(Your instructions):
Determine how many lines of the material below contain "Cercle". Report only that figure.

(Task input):
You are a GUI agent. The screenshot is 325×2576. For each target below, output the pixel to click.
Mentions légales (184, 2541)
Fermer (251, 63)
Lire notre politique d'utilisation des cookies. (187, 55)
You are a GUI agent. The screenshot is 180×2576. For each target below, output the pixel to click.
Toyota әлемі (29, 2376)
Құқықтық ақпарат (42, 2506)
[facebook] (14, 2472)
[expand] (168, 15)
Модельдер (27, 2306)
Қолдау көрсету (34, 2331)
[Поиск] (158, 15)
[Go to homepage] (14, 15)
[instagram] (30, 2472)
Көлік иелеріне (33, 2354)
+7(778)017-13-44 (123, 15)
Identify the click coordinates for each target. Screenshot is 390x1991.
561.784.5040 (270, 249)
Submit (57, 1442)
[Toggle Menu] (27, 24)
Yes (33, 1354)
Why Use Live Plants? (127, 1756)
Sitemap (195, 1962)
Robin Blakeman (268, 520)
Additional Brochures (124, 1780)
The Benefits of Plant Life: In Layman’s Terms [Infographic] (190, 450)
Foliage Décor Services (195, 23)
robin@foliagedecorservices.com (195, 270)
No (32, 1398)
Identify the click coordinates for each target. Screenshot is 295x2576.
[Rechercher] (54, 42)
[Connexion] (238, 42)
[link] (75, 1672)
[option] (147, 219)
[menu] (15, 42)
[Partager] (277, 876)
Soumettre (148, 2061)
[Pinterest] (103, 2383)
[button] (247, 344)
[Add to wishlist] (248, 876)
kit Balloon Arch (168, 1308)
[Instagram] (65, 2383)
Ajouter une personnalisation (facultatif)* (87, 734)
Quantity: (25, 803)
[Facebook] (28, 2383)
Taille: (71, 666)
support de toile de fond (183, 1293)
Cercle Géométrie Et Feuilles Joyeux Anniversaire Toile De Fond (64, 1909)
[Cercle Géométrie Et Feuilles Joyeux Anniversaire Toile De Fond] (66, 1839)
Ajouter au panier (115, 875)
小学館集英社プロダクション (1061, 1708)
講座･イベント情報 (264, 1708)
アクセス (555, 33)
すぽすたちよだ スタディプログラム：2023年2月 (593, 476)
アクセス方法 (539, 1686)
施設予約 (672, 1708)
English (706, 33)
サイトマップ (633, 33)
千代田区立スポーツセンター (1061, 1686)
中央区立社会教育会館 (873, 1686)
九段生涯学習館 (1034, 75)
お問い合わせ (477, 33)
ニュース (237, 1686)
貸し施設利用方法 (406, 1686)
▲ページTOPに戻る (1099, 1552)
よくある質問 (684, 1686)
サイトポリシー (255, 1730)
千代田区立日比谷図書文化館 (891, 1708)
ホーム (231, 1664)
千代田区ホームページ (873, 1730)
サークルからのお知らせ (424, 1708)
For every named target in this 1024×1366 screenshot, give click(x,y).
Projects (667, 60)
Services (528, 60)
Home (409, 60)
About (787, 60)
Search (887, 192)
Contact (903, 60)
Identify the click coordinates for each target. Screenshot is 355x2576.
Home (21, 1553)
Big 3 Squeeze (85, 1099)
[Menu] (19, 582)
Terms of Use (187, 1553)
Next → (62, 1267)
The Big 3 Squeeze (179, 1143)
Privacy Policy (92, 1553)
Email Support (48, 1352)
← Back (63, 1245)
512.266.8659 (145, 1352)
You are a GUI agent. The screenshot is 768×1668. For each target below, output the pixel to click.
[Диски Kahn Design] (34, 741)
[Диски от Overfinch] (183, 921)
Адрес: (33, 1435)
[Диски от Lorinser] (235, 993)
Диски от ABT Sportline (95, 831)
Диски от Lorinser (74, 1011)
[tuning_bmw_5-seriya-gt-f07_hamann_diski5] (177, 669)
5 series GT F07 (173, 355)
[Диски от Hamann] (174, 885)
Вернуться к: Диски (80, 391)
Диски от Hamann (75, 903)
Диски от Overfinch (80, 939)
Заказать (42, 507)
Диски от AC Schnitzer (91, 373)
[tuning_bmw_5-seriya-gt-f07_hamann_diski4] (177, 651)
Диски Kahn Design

(Response to this task):
2